The young people aged between 16 and 25 have been taken out of the city and their comfort zone and into a 40-acre woodland where they will be able to experience the outdoors, learn new skills, understand the importance of conservation work and participate and contribute to sustaining the natural countryside.
Charley, 19 from Plymouth has been living at Plymouth Foyer since December and has enjoyed being away from the hustle bustle of city life.
Charley, a Plymouth Foyer resident, said: “I have been to two workshops so far and am really enjoying them. At first I found it a bit daunting being so far out of the city, away from my home comforts but I thought no I have to give this a good go!
“It’s just been lovely to socialise round the campfire and be in a different environment as the Foyer can get quite noisy and busy with so many young people coming and going but here it’s just peaceful and tranquil and away from everything.
“I have seen a baby calf being born in the farm next to the woodland and have carved my own butter knife to use at dinner out of wood I had chopped myself. These are things I just wouldn’t normally do or see.
“I am hoping to move to my own place and live independently soon and am in talks with City College Plymouth to start a barbering course with them.

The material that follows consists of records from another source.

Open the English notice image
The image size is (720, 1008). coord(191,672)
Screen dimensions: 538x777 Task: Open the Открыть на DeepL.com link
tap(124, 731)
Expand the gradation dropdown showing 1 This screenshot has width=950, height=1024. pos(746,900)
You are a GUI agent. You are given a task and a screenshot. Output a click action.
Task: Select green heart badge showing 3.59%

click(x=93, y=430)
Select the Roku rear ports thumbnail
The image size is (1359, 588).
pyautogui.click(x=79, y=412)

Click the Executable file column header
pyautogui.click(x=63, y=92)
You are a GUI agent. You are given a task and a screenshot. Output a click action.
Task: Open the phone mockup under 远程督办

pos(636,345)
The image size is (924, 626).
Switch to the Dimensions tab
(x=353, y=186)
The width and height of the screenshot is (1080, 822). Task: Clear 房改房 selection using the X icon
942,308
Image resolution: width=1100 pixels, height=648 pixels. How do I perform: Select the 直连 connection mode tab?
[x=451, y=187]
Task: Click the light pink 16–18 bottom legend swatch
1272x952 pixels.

The Foyer has helped me with all of this as well as support with counselling as my mental health hasn’t been great recently.
“The support from the coaches at the Foyer and these workshops are helping me to feel more balanced. I feel in a good place at the moment and am really excited about the next workshop where I will be camping in the meadow.”
The workshops are designed to encourage the young people to connect with each other, notice their environment and be active. They blend in perfectly with the theme of this week’s Mental Health Awareness Week which is raising awareness of how connecting with nature benefits our mental wellbeing.
Richard Lunn, Manager at Plymouth Foyer said: “We know many of our residents have struggled with their mental health with the restrictions of lockdowns having minimised their opportunities to continue with normal life routines, visiting friends, going out socialising, which has a huge impact on them.
“The wellbeing workshops provide them with an accessible opportunity to immerse themselves in nature and look at positive alternative methods of managing their mental and emotional wellbeing.”
LiveWest has supported this project with a successful funding bid. The young people will be encouraged to feel the sense of freedom that exists in the woodland environment and is part of the mindfulness built into the programme. It is hoped that the experience will inspire those involved to appreciate the importance of nature.
Richard added: “By separating from their busy culture, where they are under pressure to be online all the time, they can revaluate what is important to them.
“Many of our residents are in the midst of studying, applying for jobs and looking for future accommodation, they are having to make some of the biggest most influential decisions of their lives whilst living with us.”
Over the sessions young people will have the opportunity to learn a combination of conservation and traditional woodland management as well as traditional craft skills, giving their time to support the sustainable management of the woods.
Activities such as coppicing, charcoal making, meadow management, planting native trees thereby giving back to the planet.
They will also have the opportunity to make simple wooden structures, furniture and kitchen implements, using traditional hand tools, giving them an idea of how life was before modern tools and the conveniences of today.
An important part of the day is lunch, which the young people were able to cook on an open fire and provides great opportunity for everyone to connect and share their experience.
As part of the experience with local outdoor activity company Greenwood Music CIC (a social enterprise) participants will have the opportunity to complete the John Muir Award, which involves ‘discovering a wild place’, ‘exploring it’, ‘conserving it’ and ‘sharing your experience’.
Phil Harwin, Director at Greenwood Music CIC said: “As a social enterprise that aims to 'boost and improve the wellbeing of people and planet' we are really committed to providing wellbeing in nature programmes in our relaxed and beautiful semi-ancient woodland in Cornwall, that can benefit ALL members of society.
“After such a long period of nature deficit, through this collaboration with LiveWest's Plymouth Foyer, it is so exciting to offer a six week programme- including an overnight experience- to its residents. It was extremely rewarding to see these young people relax and embrace this experience from the offset.
“Lockdown has had such a huge impact on so many people, particularly those struggling with multiple and complex issues: we know that time spent with us in nature can really boost participant's wellbeing and we are really looking forward to working with these young people.”
Since opening in 2000 Plymouth Foyer, which is based in Stonehouse Plymouth, has provided accommodation and support for young people with a diverse range of strengths, needs and aspirations who are experiencing homelessness. The foyer invests in unlocking and developing the talents and skills of young people so that they can live independent thriving lives by delivering a range of activities focusing on money management, social skills, personal development, finances, employability, and learning.